> **ÉNONCÉ**:
Prolongez le texte sur la lutte contre le terrorisme en reprenant après sa dernière phrase.

> **TEXTE PROPOSÉ**:
--
Pour y arriver, il faudra que les forces de police et de sécurité, ainsi
que les services de renseignement du monde entier, unissent leurs efforts et
fassent preuve de détermination et d'ingéniosité. Le défi qui se pose à
tous les États est de veiller à ce que les organismes d'enquête disposent des
outils dont ils ont besoin pour accélérer la mise en place de mesures de
première ligne pour protéger les citoyens. Pour déjouer les terroristes. Et
pour les traduire en justice.
Notre plan d'action contient déjà des mesures énergiques.
Nous avons approuvé de nouvelles dépenses à l'appui de mesures de
sécurité renforcées et de capacités d'enquête accrues. La sécurité est
resserrée à tous les postes frontaliers – aussi bien terrestres que
maritimes et aériens. Et pour tous les moyens de transport, en particulier le
transport aérien. Un plus grand nombre d'agents de la GRC et des services
d'immigration et de douanes seront affectés aux postes frontaliers. Les
technologies de pointe en matière de sécurité seront introduites rapidement.
Elles permettront d'améliorer la détection et de faciliter l'échange de
renseignements.
Cette semaine, nous allons annoncer de nouvelles mesures dans le domaine des
activités du renseignement et de la planification d'urgence.
Aujourd'hui, Monsieur le Président, la ministre de la Justice a déposé un
projet de loi qui nous aidera à lutter contre le terrorisme international.
Jusqu'à maintenant, le Canada a eu recours au Code criminel pour réprimer
le terrorisme. Dans le cas d'actes tels que les détournements, les attaques
contre des aéronefs et le meurtre, le Code criminel est un outil important. Ses
dispositions continueront d'ailleurs à servir pour poursuivre les terroristes
qui commettent de tels actes.
Mais les événements du 11 septembre nous ont montré qu'il nous faut
adopter une approche législative encore plus énergique et mieux ciblée. Pour
trouver des façons d'empêcher les attentats terroristes avant qu'ils ne se
produisent. En s'attaquant à leur organisation et à leur financement.
Ce projet de loi rendra illégale la participation aux activités d'un groupe
terroriste. Il interdira aussi de financer le terrorisme. Les nouvelles
dispositions assureront la mise en oeuvre complète, et efficace, de la
Convention des Nations Unies pour la répression du financement du terrorisme.
Et de la résolution 1373 du Conseil de sécurité de l'ONU.
--
> **DONNÉES**:
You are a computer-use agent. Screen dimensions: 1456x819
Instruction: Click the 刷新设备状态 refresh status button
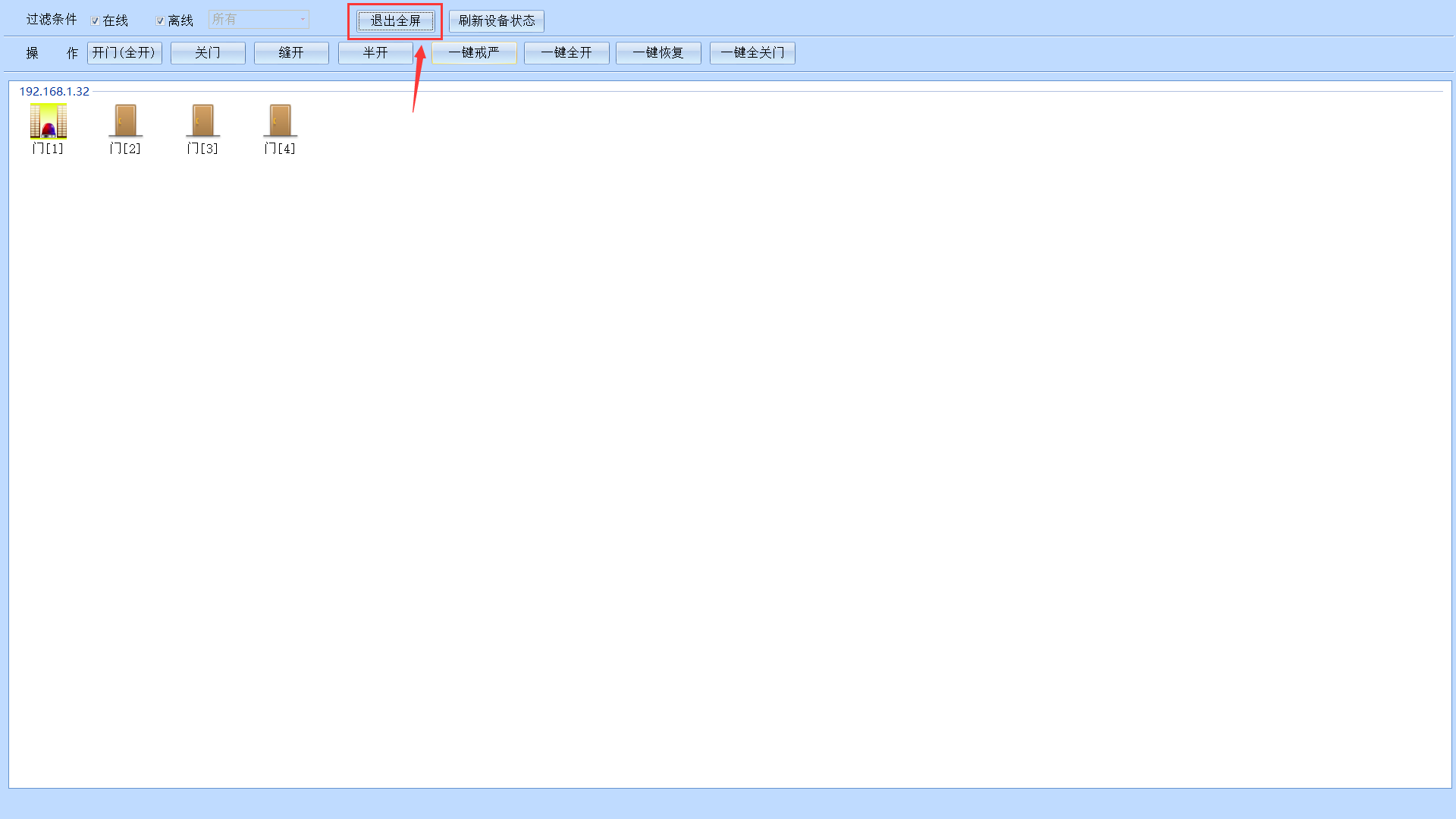tap(497, 21)
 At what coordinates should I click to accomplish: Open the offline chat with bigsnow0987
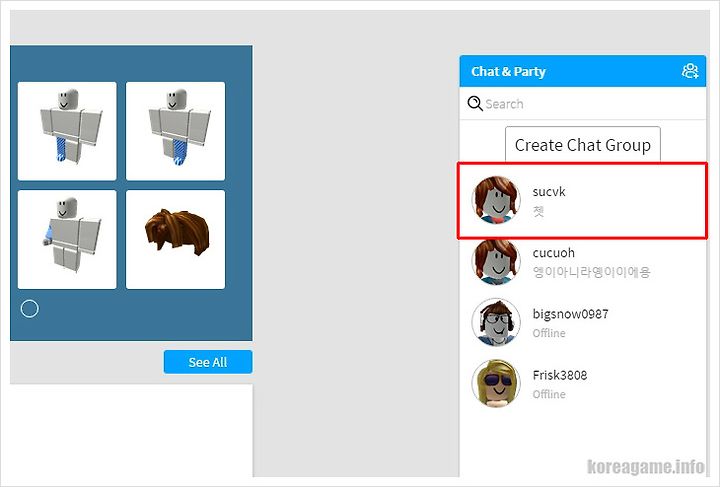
--
> **RÉPONSE**:
En élaborant ce projet de loi, nous avons scruté les mesures prises par les
autres États démocratiques pour combattre le terrorisme. Il est essentiel
d'adopter une approche conforme à celle retenue par d'autres sociétés
démocratiques. De même qu'au droit international.
Et cet ensemble de dispositions législatives répond à nos obligations
internationales.
Monsieur le Président, une société libre et ouverte n’accroît jamais à
la légère les pouvoirs des autorités policières.
Nous avons cherché à élaborer des mesures législatives qui traduisent et
protègent de façon durable les valeurs fondamentales que sont pour nous la
liberté, la démocratie et l’égalité.
Le Canada est un pays libre. Un pays juste. Un État de droit. C’est aussi
une terre d’accueil. Un lieu où des gens de presque toutes les nations et
religions de la terre sont venus trouver la liberté, le respect, l’harmonie.
Et un avenir meilleur.
Ces valeurs sont le mortier qui lie notre société.
Le terrorisme vise à miner la primauté du droit et la préservation des
droits de la personne. Le critère d’après lequel on peut vraiment jauger nos
valeurs, c’est la mesure dans laquelle elles nous guident en période de
crise. En toute franchise, notre pays n’a pas toujours été à la hauteur
dans le passé.
Nous devons être vigilants aujourd’hui. Et éviter de répéter les
erreurs du passé.
Quand j’étais ministre de la Justice, j’ai eu le privilège de veiller
à l’adoption de la Charte canadienne des droits et libertés. J’y
tiens profondément. Et je suis convaincu que le projet de loi que nous avons
présenté aujourd’hui est nécessaire pour protéger ces valeurs. Nous nous
sommes efforcés de protéger ces droits et libertés dans le cadre notre Loi
antiterroriste.
En effet, elle assure une protection réelle des droits individuels grâce à
l’inclusion de garanties quant à l’application régulière de la loi. Elle
prévoit un suivi parlementaire au bout de trois ans afin de réévaluer la
nécessité et l’efficacité des mesures prévues.
Cependant, nous reconnaissons tous que le texte a dû être rédigé très
vite. Aussi, l’examen soigneux du projet de loi par le Comité de la justice
de la Chambre sera particulièrement important. Ses membres devront examiner le
projet de loi du point de vue non seulement de la sécurité publique, mais
aussi des droits individuels.
Et je vous assure, Monsieur le Président, que le gouvernement portera très
attention aux constatations et aux recommandations du Comité. Je souhaite que
le Comité scrute attentivement le projet de loi tout en tenant compte, bien
sûr, de la nécessité de le faire adopter le plus vite possible.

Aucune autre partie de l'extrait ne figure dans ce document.